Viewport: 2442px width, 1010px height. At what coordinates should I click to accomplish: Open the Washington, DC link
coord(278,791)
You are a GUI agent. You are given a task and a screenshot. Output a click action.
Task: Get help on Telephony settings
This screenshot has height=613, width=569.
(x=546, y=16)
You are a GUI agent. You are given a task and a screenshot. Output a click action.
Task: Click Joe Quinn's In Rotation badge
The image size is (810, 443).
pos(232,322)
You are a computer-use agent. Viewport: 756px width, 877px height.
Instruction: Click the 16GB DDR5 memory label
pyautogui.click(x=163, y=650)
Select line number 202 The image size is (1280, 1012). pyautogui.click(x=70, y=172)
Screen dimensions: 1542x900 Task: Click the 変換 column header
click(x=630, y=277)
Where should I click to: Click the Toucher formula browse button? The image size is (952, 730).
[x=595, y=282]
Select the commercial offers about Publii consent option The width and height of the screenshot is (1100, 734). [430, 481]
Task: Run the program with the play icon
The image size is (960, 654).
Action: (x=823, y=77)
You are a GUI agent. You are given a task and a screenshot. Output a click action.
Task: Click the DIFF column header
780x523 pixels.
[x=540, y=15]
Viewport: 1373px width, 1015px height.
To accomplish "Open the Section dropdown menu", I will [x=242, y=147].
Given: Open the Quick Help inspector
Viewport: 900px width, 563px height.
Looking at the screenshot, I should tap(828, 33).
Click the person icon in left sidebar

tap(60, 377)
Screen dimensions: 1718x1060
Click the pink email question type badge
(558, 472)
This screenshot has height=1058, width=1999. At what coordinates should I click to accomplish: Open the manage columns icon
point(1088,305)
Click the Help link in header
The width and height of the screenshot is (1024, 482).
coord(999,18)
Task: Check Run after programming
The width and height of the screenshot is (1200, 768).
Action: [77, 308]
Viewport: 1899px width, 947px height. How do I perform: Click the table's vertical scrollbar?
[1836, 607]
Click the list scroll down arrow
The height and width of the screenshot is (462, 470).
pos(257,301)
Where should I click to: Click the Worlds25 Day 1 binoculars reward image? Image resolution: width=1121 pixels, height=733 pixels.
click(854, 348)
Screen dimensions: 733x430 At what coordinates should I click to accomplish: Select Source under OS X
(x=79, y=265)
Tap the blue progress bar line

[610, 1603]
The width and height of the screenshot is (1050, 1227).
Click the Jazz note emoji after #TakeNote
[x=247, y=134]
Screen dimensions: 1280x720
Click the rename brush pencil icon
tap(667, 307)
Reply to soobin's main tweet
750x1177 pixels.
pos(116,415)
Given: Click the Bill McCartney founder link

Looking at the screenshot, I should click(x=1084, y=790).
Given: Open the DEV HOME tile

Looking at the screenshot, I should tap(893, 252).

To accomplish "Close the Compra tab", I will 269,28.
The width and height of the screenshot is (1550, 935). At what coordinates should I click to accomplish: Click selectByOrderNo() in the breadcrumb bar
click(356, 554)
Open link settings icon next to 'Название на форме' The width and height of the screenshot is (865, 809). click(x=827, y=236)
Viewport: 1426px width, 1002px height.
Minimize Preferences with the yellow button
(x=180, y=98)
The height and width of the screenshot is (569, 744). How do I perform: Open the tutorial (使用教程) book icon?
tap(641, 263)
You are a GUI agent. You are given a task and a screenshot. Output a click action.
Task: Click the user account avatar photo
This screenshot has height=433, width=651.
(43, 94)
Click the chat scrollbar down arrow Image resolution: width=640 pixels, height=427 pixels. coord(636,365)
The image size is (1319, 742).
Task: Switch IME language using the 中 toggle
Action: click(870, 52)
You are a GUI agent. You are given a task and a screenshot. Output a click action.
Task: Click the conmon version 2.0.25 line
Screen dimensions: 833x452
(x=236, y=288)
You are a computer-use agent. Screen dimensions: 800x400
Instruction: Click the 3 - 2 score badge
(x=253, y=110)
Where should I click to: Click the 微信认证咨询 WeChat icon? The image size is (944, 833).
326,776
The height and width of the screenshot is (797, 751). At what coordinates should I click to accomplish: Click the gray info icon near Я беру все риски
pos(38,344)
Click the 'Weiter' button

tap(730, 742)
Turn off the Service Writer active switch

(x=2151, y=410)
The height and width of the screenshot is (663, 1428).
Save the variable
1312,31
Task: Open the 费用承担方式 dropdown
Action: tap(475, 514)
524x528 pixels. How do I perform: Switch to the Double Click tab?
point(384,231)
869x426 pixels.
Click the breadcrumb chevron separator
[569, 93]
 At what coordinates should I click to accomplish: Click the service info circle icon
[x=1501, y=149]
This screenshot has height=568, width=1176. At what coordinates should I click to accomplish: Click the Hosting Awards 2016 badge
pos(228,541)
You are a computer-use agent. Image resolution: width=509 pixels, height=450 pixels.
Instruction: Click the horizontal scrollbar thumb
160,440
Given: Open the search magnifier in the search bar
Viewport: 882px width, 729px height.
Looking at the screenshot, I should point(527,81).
================================
▸ Work task
Could you restate all of the lines above without altering a single word?

▸ Your solution
Viewport: 2442px width, 1010px height. At what coordinates should I click to accomplish: Open the Washington, DC link
coord(278,791)
You are a GUI agent. You are given a task and a screenshot. Output a click action.
Task: Get help on Telephony settings
This screenshot has height=613, width=569.
(x=546, y=16)
You are a GUI agent. You are given a task and a screenshot. Output a click action.
Task: Click Joe Quinn's In Rotation badge
The image size is (810, 443).
pos(232,322)
You are a computer-use agent. Viewport: 756px width, 877px height.
Instruction: Click the 16GB DDR5 memory label
pyautogui.click(x=163, y=650)
Select line number 202 The image size is (1280, 1012). pyautogui.click(x=70, y=172)
Screen dimensions: 1542x900 Task: Click the 変換 column header
click(x=630, y=277)
Where should I click to: Click the Toucher formula browse button? The image size is (952, 730).
[x=595, y=282]
Select the commercial offers about Publii consent option The width and height of the screenshot is (1100, 734). [430, 481]
Task: Run the program with the play icon
The image size is (960, 654).
Action: (x=823, y=77)
You are a GUI agent. You are given a task and a screenshot. Output a click action.
Task: Click the DIFF column header
780x523 pixels.
[x=540, y=15]
Viewport: 1373px width, 1015px height.
To accomplish "Open the Section dropdown menu", I will [x=242, y=147].
Given: Open the Quick Help inspector
Viewport: 900px width, 563px height.
Looking at the screenshot, I should tap(828, 33).
Click the person icon in left sidebar

tap(60, 377)
Screen dimensions: 1718x1060
Click the pink email question type badge
(558, 472)
This screenshot has height=1058, width=1999. At what coordinates should I click to accomplish: Open the manage columns icon
point(1088,305)
Click the Help link in header
The width and height of the screenshot is (1024, 482).
coord(999,18)
Task: Check Run after programming
The width and height of the screenshot is (1200, 768).
Action: [77, 308]
Viewport: 1899px width, 947px height. How do I perform: Click the table's vertical scrollbar?
[1836, 607]
Click the list scroll down arrow
The height and width of the screenshot is (462, 470).
pos(257,301)
Where should I click to: Click the Worlds25 Day 1 binoculars reward image? Image resolution: width=1121 pixels, height=733 pixels.
click(854, 348)
Screen dimensions: 733x430 At what coordinates should I click to accomplish: Select Source under OS X
(x=79, y=265)
Tap the blue progress bar line

[610, 1603]
The width and height of the screenshot is (1050, 1227).
Click the Jazz note emoji after #TakeNote
[x=247, y=134]
Screen dimensions: 1280x720
Click the rename brush pencil icon
tap(667, 307)
Reply to soobin's main tweet
750x1177 pixels.
pos(116,415)
Given: Click the Bill McCartney founder link

Looking at the screenshot, I should click(x=1084, y=790).
Given: Open the DEV HOME tile

Looking at the screenshot, I should tap(893, 252).

To accomplish "Close the Compra tab", I will 269,28.
The width and height of the screenshot is (1550, 935). At what coordinates should I click to accomplish: Click selectByOrderNo() in the breadcrumb bar
click(356, 554)
Open link settings icon next to 'Название на форме' The width and height of the screenshot is (865, 809). click(x=827, y=236)
Viewport: 1426px width, 1002px height.
Minimize Preferences with the yellow button
(x=180, y=98)
The height and width of the screenshot is (569, 744). How do I perform: Open the tutorial (使用教程) book icon?
tap(641, 263)
You are a GUI agent. You are given a task and a screenshot. Output a click action.
Task: Click the user account avatar photo
This screenshot has height=433, width=651.
(43, 94)
Click the chat scrollbar down arrow Image resolution: width=640 pixels, height=427 pixels. coord(636,365)
The image size is (1319, 742).
Task: Switch IME language using the 中 toggle
Action: click(870, 52)
You are a GUI agent. You are given a task and a screenshot. Output a click action.
Task: Click the conmon version 2.0.25 line
Screen dimensions: 833x452
(x=236, y=288)
You are a computer-use agent. Screen dimensions: 800x400
Instruction: Click the 3 - 2 score badge
(x=253, y=110)
Where should I click to: Click the 微信认证咨询 WeChat icon? The image size is (944, 833).
326,776
The height and width of the screenshot is (797, 751). At what coordinates should I click to accomplish: Click the gray info icon near Я беру все риски
pos(38,344)
Click the 'Weiter' button

tap(730, 742)
Turn off the Service Writer active switch

(x=2151, y=410)
The height and width of the screenshot is (663, 1428).
Save the variable
1312,31
Task: Open the 费用承担方式 dropdown
Action: tap(475, 514)
524x528 pixels. How do I perform: Switch to the Double Click tab?
point(384,231)
869x426 pixels.
Click the breadcrumb chevron separator
[569, 93]
 At what coordinates should I click to accomplish: Click the service info circle icon
[x=1501, y=149]
This screenshot has height=568, width=1176. At what coordinates should I click to accomplish: Click the Hosting Awards 2016 badge
pos(228,541)
You are a computer-use agent. Image resolution: width=509 pixels, height=450 pixels.
Instruction: Click the horizontal scrollbar thumb
160,440
Given: Open the search magnifier in the search bar
Viewport: 882px width, 729px height.
Looking at the screenshot, I should point(527,81).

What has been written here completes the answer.